I went to another doctor.  He proposed a noninvasive treatment.  I took that option. It worked. I finished the marathon in a great time.
With the first doctor, the cure was worse than the problem.
Companies make the same mistake.
Take Costco’s announcement last month that they are changing how they give out free samples in store.  They will still be free and still unlimited.  But now, they will be accessed through self-service kiosks with a sign saying, “take one.”
Sure, that should seem like a small thing, but for those of you who go to Costco often, for some reason it feels like a bigger deal. It just feels different.  And not in a good way.  It compromises the experience.  It just feels less fun.
I hate shopping, but for some reason shopping at Costco has always been fun.  Of course, it is the sense of discovery and getting some great deals.  And the unexpected surprises at the free sampling tables just added to that experience.  For some reason, the fact that some samples were hot and “cooked” in real time by a real person just made that experience better.

In Costco’s “Make the Most of Your Membership” PDF, one page’s headline trumpets “Value, Variety and a Vow to Wow.”  Reaching into a self-service kiosk for some food that has been there a while doesn’t feel very “Wow.”

Certainly, the cost of labor and training cannot be underestimated – especially for a chain like Costco that has 597 stores in the United States.  And the appeal of advanced technology, like these kiosks, seems like a great answer to reducing labor expense.

But, in Costco,  getting people to try a sample is more than just an expense incurred to encourage more purchases of that product. It is an integral part of what customers perceive to be the “Costco Experience.”

People don’t just go to Costco to buy things.  They also go to have an experience. Experiences matter.

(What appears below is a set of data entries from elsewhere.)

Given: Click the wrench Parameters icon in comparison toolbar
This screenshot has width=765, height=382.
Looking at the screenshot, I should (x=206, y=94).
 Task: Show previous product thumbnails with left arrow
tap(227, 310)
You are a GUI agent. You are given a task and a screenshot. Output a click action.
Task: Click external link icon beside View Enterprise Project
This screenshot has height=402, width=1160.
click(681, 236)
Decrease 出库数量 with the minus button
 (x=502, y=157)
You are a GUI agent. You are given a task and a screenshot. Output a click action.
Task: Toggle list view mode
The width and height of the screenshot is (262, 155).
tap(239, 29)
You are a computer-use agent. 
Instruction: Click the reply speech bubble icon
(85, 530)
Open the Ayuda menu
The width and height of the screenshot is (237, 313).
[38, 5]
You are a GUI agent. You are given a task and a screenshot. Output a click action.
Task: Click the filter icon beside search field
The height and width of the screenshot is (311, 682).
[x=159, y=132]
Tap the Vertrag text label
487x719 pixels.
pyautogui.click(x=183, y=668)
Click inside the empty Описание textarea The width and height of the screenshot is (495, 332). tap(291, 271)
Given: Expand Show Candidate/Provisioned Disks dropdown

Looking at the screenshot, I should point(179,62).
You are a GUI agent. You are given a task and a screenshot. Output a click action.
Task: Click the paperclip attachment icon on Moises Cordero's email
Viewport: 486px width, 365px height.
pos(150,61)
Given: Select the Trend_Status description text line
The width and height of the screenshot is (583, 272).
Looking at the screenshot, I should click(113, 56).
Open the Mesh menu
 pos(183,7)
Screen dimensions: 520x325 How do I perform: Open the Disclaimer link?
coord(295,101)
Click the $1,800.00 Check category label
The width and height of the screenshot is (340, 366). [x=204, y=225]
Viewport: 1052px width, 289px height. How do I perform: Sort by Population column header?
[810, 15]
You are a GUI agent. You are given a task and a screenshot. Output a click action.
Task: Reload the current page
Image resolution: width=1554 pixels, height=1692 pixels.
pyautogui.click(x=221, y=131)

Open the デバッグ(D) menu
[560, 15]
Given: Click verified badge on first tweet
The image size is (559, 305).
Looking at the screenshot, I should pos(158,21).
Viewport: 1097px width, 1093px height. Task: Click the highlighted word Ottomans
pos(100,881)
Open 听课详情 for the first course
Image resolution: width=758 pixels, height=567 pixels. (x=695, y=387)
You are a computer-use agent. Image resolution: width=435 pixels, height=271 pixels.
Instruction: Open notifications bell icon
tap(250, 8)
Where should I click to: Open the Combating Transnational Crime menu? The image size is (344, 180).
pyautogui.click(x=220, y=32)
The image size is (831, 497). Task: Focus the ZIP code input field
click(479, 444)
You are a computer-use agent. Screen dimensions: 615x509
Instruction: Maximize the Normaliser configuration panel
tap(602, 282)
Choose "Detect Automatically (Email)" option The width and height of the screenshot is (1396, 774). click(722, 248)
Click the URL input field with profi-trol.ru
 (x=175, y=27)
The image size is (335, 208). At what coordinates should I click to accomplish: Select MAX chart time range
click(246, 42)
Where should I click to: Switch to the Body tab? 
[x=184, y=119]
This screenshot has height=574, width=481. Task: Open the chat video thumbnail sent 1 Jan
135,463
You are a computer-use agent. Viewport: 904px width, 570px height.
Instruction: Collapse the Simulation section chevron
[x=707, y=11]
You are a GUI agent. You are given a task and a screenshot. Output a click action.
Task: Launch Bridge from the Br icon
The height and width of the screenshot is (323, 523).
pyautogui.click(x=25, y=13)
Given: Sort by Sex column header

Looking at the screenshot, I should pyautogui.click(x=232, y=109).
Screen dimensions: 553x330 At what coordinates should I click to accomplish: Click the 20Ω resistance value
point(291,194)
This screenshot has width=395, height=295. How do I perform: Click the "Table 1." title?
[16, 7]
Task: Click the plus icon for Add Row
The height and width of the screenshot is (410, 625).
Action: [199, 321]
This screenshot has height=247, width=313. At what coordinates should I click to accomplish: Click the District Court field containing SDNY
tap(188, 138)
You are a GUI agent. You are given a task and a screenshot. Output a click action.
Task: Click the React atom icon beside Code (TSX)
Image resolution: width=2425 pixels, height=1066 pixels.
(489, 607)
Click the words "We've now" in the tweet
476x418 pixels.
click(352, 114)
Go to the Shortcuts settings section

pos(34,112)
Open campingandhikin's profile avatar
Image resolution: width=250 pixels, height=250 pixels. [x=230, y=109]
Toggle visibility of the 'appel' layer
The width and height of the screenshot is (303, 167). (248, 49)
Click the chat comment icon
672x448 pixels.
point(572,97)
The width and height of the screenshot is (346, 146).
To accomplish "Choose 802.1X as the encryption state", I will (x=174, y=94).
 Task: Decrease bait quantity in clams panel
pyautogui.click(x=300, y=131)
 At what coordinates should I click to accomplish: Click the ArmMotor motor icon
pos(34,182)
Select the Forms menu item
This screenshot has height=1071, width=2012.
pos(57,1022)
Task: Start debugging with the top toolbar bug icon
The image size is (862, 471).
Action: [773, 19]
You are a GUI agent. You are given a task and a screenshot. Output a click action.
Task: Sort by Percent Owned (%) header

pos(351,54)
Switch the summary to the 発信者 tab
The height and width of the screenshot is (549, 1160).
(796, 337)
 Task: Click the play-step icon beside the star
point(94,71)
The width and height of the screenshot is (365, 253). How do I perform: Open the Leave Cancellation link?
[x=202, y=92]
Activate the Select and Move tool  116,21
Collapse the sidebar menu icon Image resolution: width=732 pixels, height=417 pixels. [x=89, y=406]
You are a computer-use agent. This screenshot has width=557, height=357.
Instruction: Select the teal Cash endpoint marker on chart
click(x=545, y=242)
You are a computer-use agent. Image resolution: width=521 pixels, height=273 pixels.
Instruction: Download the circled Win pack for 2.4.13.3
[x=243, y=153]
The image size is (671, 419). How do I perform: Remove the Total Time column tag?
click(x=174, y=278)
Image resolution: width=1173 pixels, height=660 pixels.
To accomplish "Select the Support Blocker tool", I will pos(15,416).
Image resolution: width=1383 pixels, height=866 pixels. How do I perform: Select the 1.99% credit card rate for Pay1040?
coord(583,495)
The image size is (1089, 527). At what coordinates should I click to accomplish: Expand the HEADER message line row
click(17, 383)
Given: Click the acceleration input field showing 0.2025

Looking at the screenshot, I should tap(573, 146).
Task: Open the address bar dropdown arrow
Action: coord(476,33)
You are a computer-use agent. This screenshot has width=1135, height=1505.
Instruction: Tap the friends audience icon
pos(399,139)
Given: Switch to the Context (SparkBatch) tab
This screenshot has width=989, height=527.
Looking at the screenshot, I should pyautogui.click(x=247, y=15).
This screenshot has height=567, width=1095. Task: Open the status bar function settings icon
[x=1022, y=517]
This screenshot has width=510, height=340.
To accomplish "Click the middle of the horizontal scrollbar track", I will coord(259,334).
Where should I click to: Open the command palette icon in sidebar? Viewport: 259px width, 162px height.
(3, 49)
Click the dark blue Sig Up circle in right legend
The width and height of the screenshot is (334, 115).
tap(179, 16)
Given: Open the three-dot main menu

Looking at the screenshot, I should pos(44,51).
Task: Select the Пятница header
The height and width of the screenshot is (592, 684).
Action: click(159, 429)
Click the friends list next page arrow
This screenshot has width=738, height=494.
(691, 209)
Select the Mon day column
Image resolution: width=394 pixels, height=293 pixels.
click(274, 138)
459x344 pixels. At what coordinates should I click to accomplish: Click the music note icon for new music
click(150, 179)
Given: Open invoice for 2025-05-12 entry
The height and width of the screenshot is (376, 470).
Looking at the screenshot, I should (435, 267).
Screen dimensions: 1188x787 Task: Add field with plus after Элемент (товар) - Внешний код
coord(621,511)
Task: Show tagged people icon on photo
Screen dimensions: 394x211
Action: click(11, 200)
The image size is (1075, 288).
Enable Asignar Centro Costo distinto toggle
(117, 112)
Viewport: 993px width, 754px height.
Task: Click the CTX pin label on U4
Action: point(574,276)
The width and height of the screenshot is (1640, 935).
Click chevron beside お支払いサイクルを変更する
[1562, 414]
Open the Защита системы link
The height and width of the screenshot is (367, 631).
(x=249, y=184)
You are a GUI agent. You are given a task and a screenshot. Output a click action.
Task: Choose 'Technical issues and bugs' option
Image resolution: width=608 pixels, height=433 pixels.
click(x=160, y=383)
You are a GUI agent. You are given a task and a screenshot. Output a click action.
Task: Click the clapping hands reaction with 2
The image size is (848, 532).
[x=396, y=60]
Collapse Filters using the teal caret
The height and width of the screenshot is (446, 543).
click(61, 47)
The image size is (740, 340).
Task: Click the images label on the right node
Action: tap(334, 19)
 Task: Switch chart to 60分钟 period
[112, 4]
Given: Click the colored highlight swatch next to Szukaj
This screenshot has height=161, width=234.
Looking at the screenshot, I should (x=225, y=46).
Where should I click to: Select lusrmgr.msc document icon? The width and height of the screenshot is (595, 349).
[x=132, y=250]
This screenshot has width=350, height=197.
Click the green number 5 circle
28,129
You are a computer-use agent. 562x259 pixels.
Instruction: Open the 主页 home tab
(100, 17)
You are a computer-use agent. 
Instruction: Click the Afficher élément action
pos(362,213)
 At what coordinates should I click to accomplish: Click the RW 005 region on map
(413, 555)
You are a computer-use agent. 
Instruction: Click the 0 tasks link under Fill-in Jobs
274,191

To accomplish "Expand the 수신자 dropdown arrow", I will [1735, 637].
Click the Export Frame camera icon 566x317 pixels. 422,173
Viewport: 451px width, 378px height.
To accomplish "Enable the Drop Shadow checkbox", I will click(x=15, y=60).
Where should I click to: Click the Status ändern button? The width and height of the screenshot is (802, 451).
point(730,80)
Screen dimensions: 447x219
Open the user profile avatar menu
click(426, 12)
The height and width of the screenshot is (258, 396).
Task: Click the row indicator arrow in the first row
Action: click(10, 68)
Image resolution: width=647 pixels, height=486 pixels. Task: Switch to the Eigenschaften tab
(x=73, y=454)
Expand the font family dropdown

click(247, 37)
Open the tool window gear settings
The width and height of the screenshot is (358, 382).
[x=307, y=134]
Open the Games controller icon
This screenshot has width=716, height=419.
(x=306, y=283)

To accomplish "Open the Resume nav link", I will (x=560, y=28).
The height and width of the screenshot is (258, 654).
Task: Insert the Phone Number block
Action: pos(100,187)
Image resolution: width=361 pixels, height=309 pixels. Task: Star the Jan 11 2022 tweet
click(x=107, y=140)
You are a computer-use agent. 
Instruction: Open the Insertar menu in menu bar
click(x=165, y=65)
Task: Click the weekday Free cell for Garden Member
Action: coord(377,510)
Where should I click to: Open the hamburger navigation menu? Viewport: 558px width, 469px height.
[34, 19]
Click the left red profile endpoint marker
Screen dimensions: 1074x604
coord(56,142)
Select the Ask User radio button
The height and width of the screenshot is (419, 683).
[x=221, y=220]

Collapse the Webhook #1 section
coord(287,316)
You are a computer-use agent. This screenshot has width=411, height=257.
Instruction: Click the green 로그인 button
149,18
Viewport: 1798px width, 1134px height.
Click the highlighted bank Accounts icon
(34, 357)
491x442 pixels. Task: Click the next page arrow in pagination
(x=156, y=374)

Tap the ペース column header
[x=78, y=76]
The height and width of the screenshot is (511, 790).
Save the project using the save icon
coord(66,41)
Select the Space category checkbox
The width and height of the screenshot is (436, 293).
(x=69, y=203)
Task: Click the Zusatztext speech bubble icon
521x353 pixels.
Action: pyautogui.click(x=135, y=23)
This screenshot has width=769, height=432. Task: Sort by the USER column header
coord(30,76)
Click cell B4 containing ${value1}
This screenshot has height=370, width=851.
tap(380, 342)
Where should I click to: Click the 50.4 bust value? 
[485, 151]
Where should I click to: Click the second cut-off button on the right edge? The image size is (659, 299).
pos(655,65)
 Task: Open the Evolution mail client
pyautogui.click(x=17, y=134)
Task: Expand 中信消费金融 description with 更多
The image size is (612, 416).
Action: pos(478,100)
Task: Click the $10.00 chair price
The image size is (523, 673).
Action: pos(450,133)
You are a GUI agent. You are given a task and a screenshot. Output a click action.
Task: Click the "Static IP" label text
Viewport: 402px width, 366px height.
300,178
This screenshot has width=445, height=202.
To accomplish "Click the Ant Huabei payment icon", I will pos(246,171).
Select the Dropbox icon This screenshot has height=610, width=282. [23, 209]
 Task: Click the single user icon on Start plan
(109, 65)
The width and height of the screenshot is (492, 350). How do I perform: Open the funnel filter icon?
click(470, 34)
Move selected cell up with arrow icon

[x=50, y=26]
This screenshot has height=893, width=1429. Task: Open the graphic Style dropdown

Compromising one of the core tenets of Costco, “The Costco Experience”, could have the effect of alienating Costco customers in unintended and undesirable ways.  Less fun in-store might mean less store visits and less time spent in stores. All resulting in less revenue – fewer impulsive and fewer unplanned purchases (and there are currently lots of those at Costco!)

And when an expense cut produces a larger than expected revenue decrease, that is a cure much worse than the problem.

New revenue comes from giving your customers more of what they love about your company, not less.